TEXT SEGMENT:
——
OPINIONS Blip in performance not long-term trend

OPINIONS

Blip in performance not long-term trend

China Daily

21:44, August 16, 2021

A view of the skyscrapers in Beijing's CBD area on May 18. (Photo: China Daily)

The mild dips in some key economic indicators in July come as no surprise given the coincidental wave of novel coronavirus infections, the serious floods in the country and lingering external uncertainties.

Although the growth of the added value of industrial enterprises with an annual sales revenue from their main business of more than 20 million yuan ($3.09 million) was 1.9 percentage points lower in July than in June, it still grew 6.4 percent year-on-year, according to the National Bureau of Statistics.

That means the two-year average from January to July was 6.7 percent, representing a stable overall growth trend that is reasonable considering the strong headwinds the country's large and medium-sized enterprises have encountered over the past two years, ranging from foreign sanctions to the inflated prices of raw materials.

That the manufacturing purchasing managers' index was 50.4 percent in July, meaning it has remained above the 50 percent threshold for growth for 17 months in a row, shows the foundation for the country's economic recovery is sound and its industrial demand is robust. And the vitality of its backbone industries have helped sustain the global supply chains.
——
WORK ITEM:
Copy out the opinion piece above on China's July economic indicators in full, with no change to its wording.

DATA SHOWN:
——
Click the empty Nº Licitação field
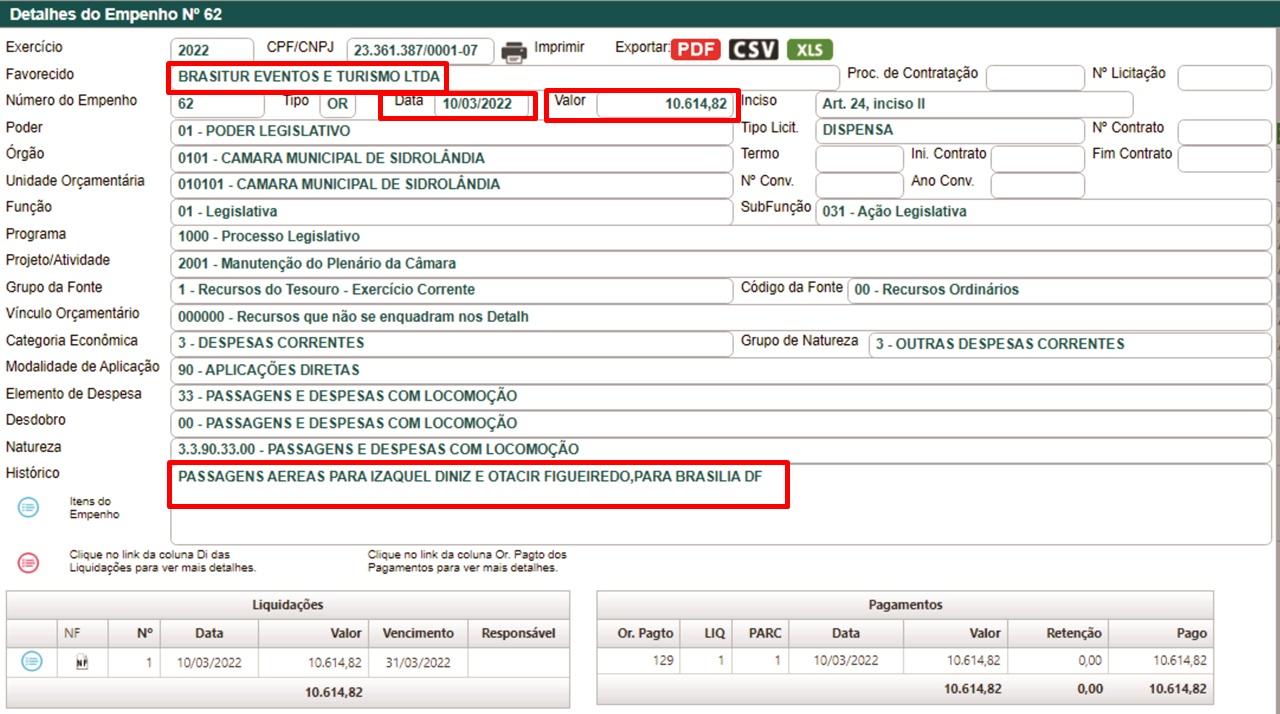Screen dimensions: 1280x714 pos(1223,78)
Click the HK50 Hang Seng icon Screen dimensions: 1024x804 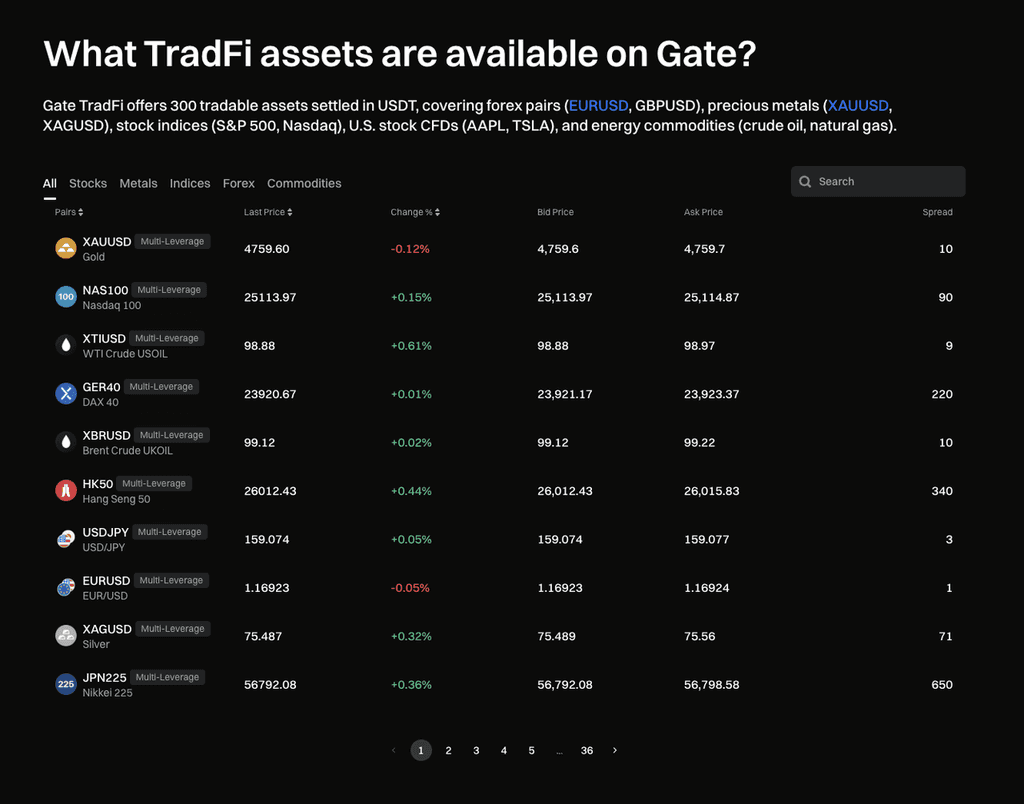click(x=66, y=491)
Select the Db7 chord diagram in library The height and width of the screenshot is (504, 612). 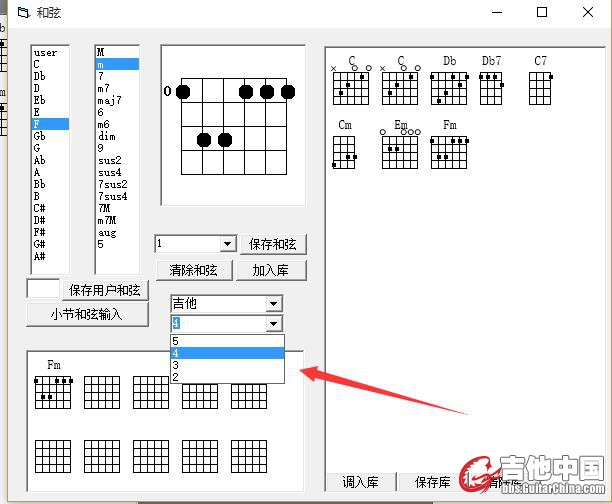coord(491,88)
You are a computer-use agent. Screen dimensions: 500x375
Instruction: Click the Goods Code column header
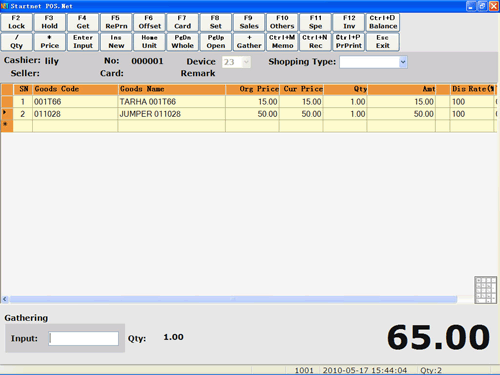[75, 89]
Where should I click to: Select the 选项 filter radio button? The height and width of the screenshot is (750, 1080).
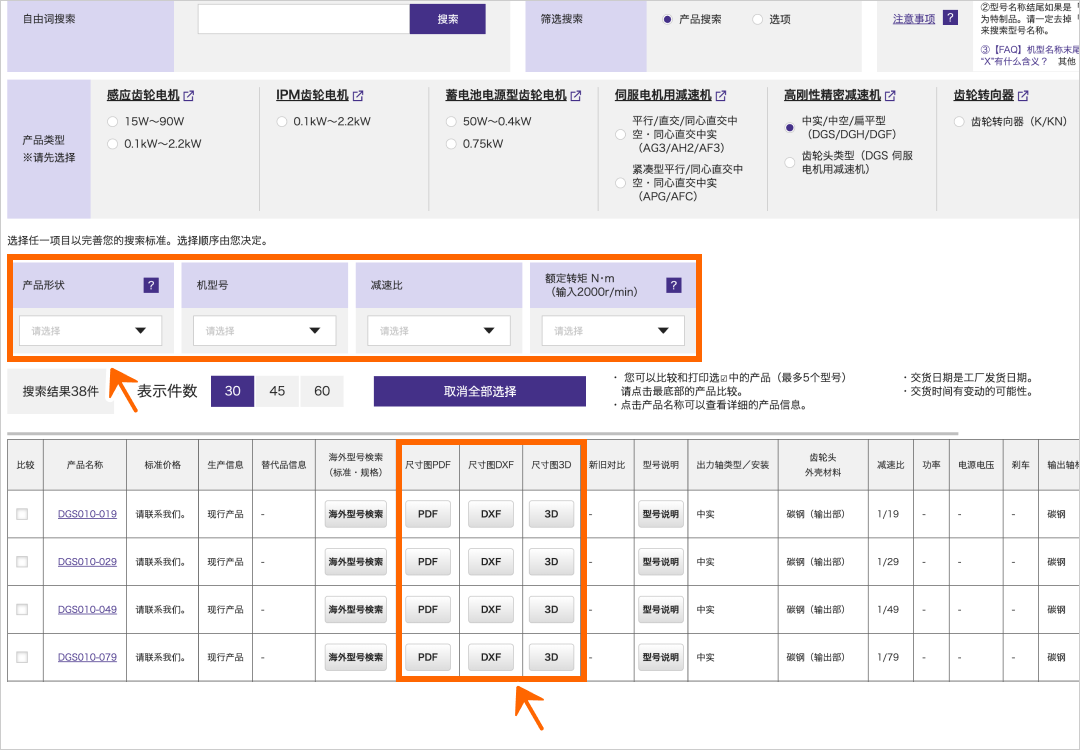(x=757, y=19)
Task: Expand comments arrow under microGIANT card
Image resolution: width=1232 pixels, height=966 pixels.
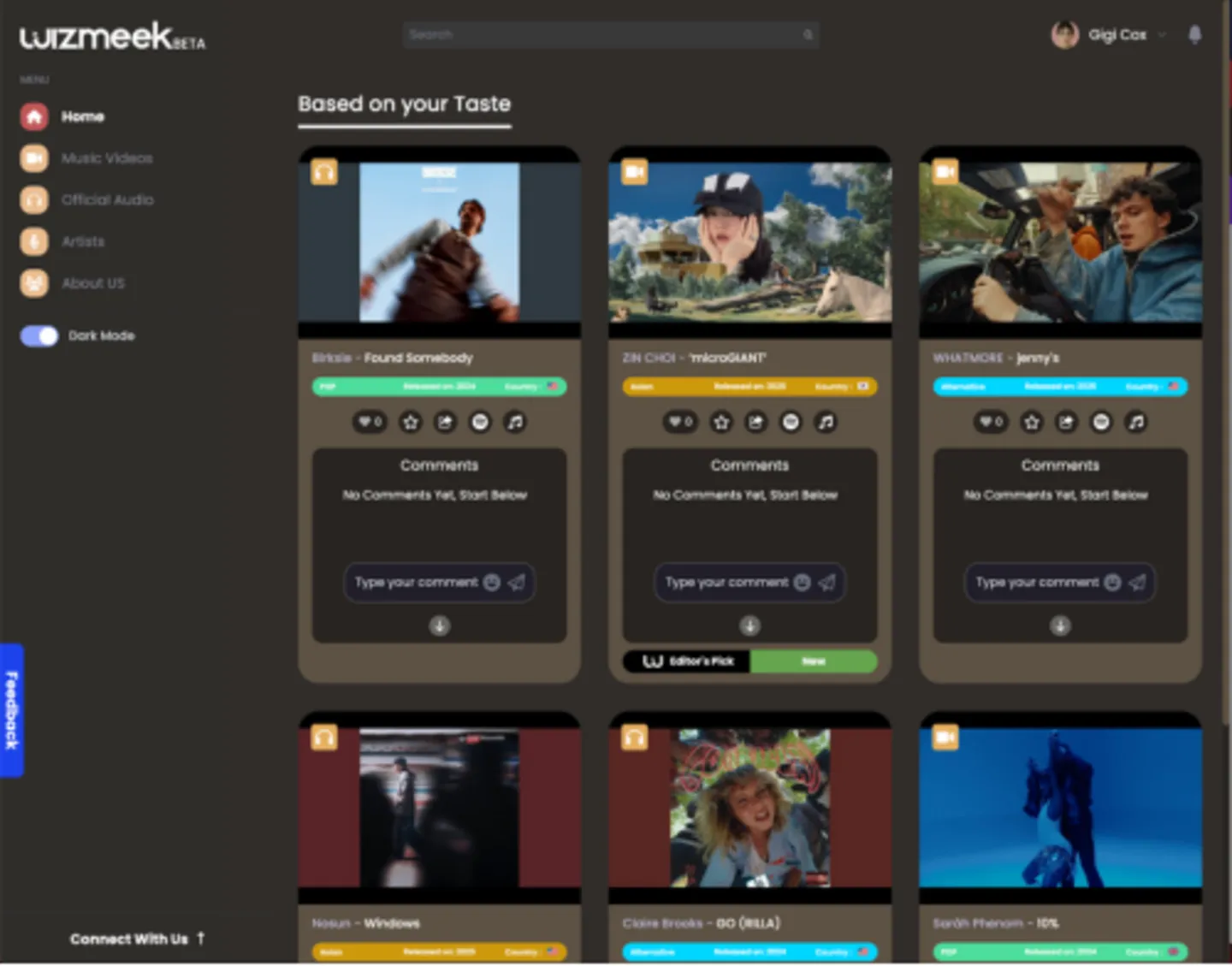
——
EXERCISE RESULT:
OPINIONS Blip in performance not long-term trend

OPINIONS

Blip in performance not long-term trend

China Daily

21:44, August 16, 2021

A view of the skyscrapers in Beijing's CBD area on May 18. (Photo: China Daily)

The mild dips in some key economic indicators in July come as no surprise given the coincidental wave of novel coronavirus infections, the serious floods in the country and lingering external uncertainties.

Although the growth of the added value of industrial enterprises with an annual sales revenue from their main business of more than 20 million yuan ($3.09 million) was 1.9 percentage points lower in July than in June, it still grew 6.4 percent year-on-year, according to the National Bureau of Statistics.

That means the two-year average from January to July was 6.7 percent, representing a stable overall growth trend that is reasonable considering the strong headwinds the country's large and medium-sized enterprises have encountered over the past two years, ranging from foreign sanctions to the inflated prices of raw materials.

That the manufacturing purchasing managers' index was 50.4 percent in July, meaning it has remained above the 50 percent threshold for growth for 17 months in a row, shows the foundation for the country's economic recovery is sound and its industrial demand is robust. And the vitality of its backbone industries have helped sustain the global supply chains.